Ricks: Best and worst defense secretaries
WASHINGTON -- All the news stories about Robert Gates' memoirs, to be released next week, have made me step back and think about the 23 defense secretaries the nation has had. (Through World War II, there was a Navy secretary and a War secretary.) Here is my own personal ranking of the best and worst. I've tried to rate them by overall effectiveness, with extra points for handling civil-military relations well.
1. Robert Gates, Bush and Obama administrations. He was tough-minded but not as querulous at the news stories about the memoirs have made him look.
2. William Perry, Clinton administration.
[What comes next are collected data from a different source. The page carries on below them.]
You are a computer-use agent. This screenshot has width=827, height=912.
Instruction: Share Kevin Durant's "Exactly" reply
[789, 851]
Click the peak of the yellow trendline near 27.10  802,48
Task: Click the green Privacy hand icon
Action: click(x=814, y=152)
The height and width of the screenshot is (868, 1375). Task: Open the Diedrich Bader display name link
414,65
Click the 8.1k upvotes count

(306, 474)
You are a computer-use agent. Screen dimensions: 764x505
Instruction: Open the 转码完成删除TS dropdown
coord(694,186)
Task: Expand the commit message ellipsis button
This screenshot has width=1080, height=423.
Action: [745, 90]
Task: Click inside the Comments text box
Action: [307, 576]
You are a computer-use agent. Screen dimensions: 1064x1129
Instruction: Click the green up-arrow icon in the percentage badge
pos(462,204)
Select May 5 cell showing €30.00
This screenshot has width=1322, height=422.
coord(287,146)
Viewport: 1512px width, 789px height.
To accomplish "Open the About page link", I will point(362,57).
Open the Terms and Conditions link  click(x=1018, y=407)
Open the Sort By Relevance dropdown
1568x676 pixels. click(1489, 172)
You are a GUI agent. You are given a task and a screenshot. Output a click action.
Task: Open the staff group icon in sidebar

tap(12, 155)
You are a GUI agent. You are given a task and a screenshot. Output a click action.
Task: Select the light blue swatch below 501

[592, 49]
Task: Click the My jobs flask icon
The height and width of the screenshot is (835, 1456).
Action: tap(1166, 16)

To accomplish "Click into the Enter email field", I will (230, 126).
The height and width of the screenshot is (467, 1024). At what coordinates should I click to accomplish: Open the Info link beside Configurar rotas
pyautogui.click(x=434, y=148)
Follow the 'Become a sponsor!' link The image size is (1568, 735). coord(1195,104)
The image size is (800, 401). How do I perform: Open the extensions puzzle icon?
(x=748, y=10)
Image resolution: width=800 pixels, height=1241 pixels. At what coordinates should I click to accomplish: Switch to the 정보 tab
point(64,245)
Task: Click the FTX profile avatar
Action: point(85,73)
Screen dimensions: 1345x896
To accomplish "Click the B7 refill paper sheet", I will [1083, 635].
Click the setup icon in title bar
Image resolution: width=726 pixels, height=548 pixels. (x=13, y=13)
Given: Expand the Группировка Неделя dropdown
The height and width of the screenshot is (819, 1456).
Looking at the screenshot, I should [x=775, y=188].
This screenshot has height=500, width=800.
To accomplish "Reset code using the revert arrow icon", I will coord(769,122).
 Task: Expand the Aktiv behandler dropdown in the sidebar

Low-key, but perhaps the clearest thinker I've ever met. He spoke in paragraphs, with topic sentences, explication, and then a conclusion that led to the next point. Provided adult leadership at a time when it was much needed.
3. Dick Cheney, George H.W. Bush administration. He made a far better defense secretary than he did vice president, I think.
1. Donald Rumsfeld, George W. Bush administration. Edges out McNamara just barely because I suspect he learned nothing in office, and because instead of engaging the mess in Iraq, he retreated from it. Publicly tough, privately indecisive.
2. Robert McNamara, Kennedy and Johnson administrations. Hubris in action. Someone who knew much less than he believed he did. Still, he tried. A very American figure.
3. Louis Johnson, Truman administration. What happens when an ambitious political hack runs the Pentagon.
Thomas Edwin Ricks writes on defense topics for Foreign Policy.